At one point in time I was on so many medications that I could barely keep them straight. When I would hold them in my hand to take them, there were so many pills that I could hardly keep them from spilling over the side of my hand. Fortunately, I am on about half that amount now. Interestingly enough, I am actually starting to get brain function (that I haven’t had in years) back. This includes everything from emotion regulation, to cognitive abilities, to even memory function. It really makes me question if I ever needed to be on medication at all. Perhaps all I needed was a good therapist who specialized in behavior disorders, since behavior disorders almost always stem from childhood trauma.

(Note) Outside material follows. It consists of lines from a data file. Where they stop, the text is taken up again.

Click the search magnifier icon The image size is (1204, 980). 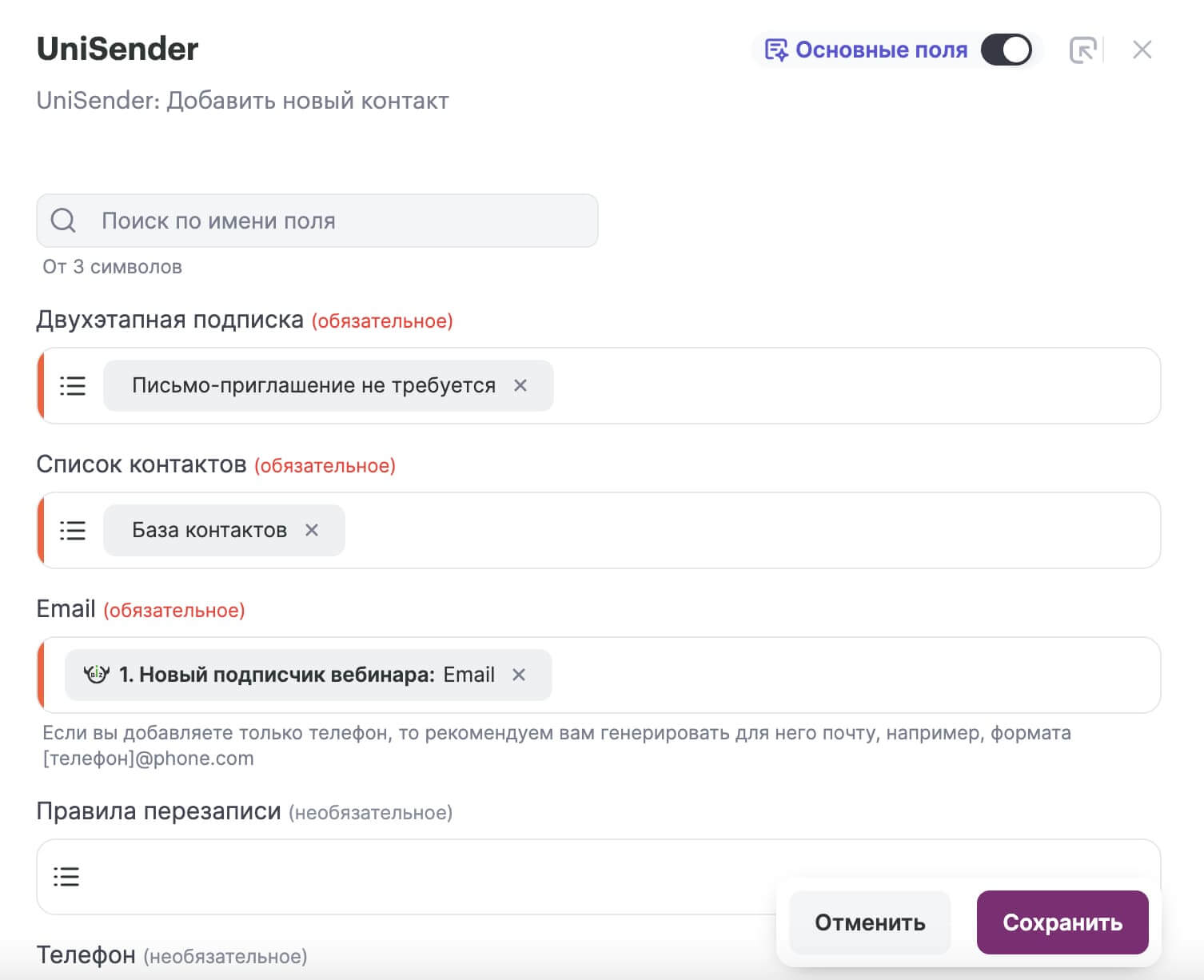point(63,221)
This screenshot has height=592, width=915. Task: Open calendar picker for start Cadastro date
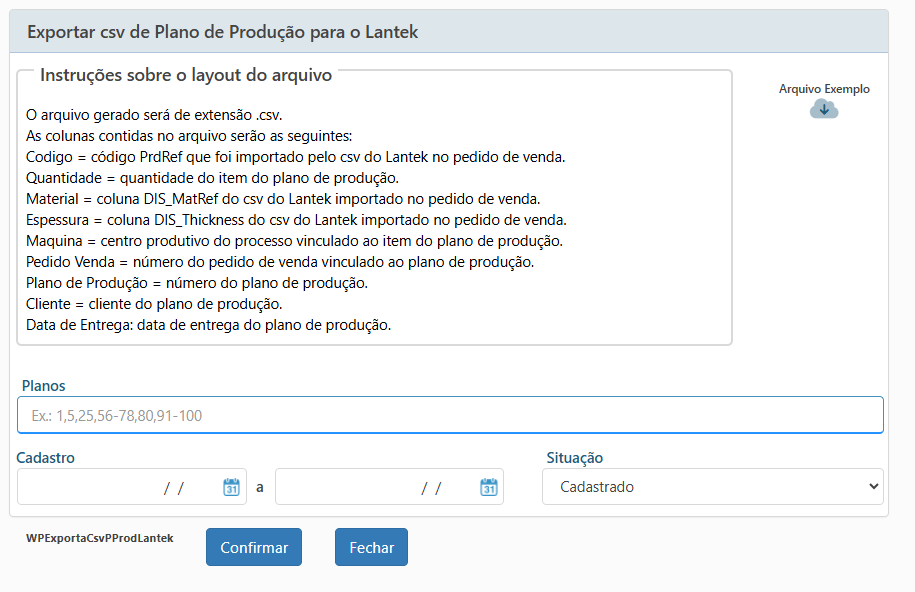[231, 487]
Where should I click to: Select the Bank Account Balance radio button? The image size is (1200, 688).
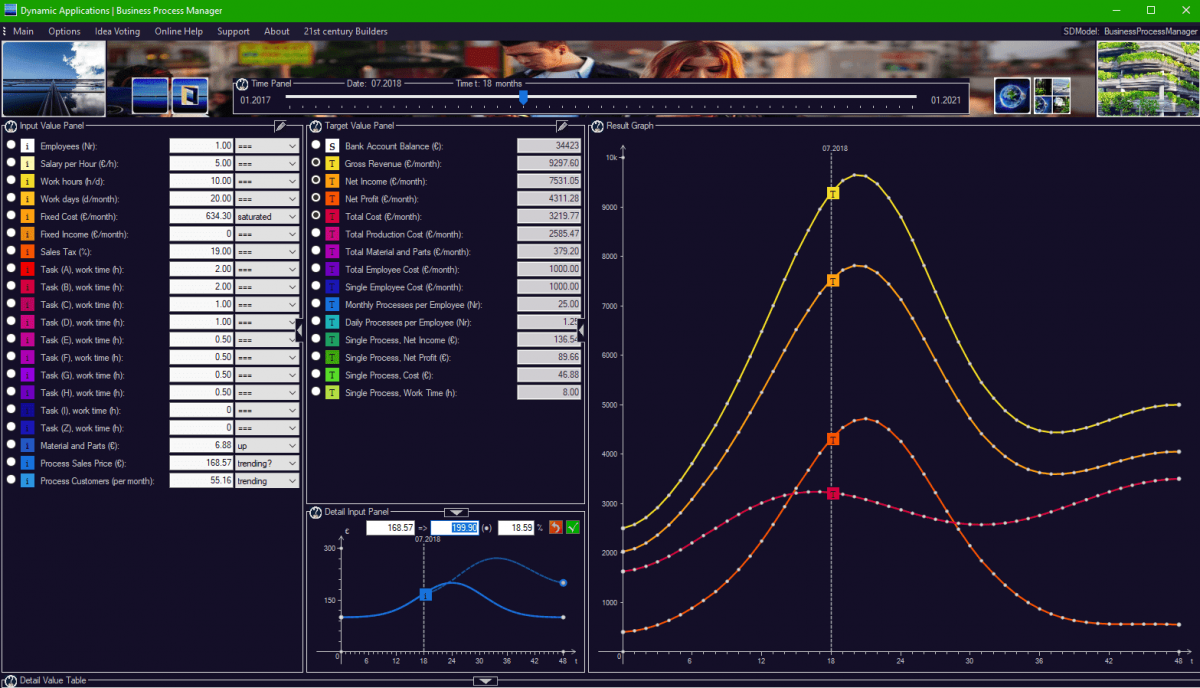click(317, 145)
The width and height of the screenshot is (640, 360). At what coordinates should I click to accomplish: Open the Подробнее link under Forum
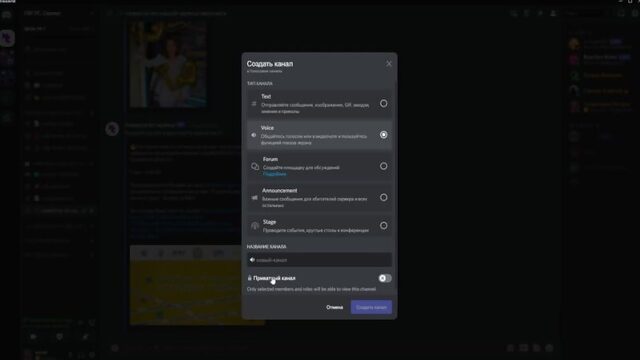[274, 174]
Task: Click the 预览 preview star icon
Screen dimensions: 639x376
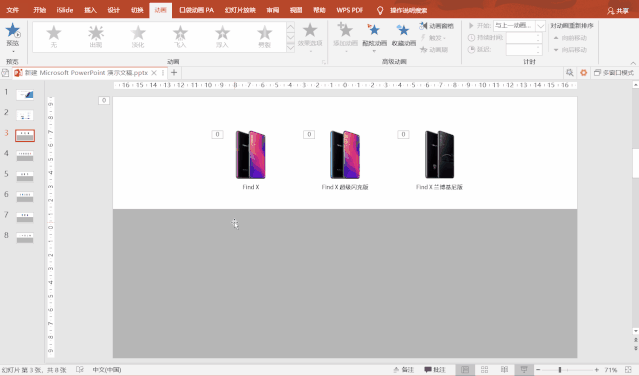Action: pos(13,31)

Perhaps they would have seen what was really going on and gotten me the help I so desperately needed. Perhaps I could have avoided the decades of suffering that ensued after.

I could ask questions like that all day, but ultimately I know it won’t change my present nor my future. All I can do now is try to make as many positive life changes as possible and keep moving forward. Each day is a blank slate, and the world is my canvas. All I need to do now is create my masterpiece.